-- start PROVIDED DATA --

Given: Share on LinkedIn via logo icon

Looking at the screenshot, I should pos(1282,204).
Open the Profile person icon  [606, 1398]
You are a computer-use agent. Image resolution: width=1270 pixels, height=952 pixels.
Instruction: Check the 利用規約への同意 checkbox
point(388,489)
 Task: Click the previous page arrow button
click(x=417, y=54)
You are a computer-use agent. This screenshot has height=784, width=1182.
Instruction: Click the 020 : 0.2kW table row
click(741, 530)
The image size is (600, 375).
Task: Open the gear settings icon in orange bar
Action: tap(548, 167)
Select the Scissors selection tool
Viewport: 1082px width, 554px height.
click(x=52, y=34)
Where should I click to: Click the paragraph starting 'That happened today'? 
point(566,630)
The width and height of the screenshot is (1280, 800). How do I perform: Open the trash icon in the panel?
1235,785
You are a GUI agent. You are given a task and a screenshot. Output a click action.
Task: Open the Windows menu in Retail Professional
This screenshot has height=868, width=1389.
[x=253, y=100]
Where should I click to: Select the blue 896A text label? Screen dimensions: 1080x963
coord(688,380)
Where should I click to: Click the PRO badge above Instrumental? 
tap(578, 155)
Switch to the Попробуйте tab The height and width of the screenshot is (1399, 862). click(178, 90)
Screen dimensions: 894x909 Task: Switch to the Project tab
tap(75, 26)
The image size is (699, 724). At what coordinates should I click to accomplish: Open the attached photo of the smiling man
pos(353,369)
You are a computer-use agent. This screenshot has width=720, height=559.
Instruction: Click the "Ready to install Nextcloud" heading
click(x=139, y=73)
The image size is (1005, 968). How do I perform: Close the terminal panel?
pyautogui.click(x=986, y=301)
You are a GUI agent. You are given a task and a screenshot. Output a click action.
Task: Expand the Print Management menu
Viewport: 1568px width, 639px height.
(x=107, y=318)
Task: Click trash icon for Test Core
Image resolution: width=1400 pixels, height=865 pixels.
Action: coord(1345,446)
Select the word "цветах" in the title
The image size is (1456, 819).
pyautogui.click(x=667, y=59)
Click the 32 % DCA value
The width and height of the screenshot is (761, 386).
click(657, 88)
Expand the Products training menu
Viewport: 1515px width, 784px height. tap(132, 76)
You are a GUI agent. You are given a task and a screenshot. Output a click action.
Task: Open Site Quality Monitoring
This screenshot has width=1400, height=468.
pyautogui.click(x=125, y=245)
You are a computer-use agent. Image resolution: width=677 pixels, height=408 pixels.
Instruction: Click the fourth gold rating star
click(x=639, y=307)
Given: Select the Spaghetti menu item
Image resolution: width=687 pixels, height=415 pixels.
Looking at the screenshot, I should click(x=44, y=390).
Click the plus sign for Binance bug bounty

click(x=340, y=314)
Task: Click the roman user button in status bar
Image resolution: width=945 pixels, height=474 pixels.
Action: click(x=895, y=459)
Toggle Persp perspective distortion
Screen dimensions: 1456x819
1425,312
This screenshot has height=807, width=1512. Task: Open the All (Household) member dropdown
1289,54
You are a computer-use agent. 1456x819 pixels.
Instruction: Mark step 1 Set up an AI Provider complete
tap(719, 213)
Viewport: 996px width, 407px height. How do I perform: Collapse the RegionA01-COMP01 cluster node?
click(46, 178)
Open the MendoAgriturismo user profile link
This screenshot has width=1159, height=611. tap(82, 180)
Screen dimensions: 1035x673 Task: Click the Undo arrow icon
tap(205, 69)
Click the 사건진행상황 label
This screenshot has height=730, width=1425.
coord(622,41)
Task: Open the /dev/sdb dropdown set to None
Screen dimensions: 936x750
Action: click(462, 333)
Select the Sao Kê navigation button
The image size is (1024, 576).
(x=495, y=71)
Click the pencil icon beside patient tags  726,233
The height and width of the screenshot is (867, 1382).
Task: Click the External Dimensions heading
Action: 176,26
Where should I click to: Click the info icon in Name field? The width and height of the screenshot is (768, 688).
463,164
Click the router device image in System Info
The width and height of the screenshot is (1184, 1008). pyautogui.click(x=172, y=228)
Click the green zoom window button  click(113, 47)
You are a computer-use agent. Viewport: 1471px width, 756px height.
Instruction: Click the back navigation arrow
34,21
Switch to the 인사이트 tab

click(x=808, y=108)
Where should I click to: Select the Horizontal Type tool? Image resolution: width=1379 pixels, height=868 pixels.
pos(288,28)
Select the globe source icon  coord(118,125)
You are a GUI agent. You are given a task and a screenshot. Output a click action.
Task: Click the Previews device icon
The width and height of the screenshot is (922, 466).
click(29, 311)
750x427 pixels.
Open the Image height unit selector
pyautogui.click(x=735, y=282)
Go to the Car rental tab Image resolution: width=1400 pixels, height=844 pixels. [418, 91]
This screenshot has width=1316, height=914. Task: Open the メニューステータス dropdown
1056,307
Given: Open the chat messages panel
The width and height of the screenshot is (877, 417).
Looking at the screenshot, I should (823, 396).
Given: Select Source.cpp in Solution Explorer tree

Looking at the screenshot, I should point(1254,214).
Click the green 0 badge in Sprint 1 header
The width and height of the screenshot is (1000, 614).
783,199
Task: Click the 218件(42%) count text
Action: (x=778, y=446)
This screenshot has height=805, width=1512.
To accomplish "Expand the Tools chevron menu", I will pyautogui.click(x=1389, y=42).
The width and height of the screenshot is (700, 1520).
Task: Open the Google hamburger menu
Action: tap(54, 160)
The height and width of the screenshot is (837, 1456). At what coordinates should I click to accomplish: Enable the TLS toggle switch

-- end PROVIDED DATA --

Print the lines from the one containing "The width and height of the screenshot is (1280, 800)." through the one containing "[x=253, y=100]", both ends included, and nothing else, without changing a character.

OUTPUT OF THE EXERCISE —
The width and height of the screenshot is (1280, 800). How do I perform: Open the trash icon in the panel?
1235,785
You are a GUI agent. You are given a task and a screenshot. Output a click action.
Task: Open the Windows menu in Retail Professional
This screenshot has height=868, width=1389.
[x=253, y=100]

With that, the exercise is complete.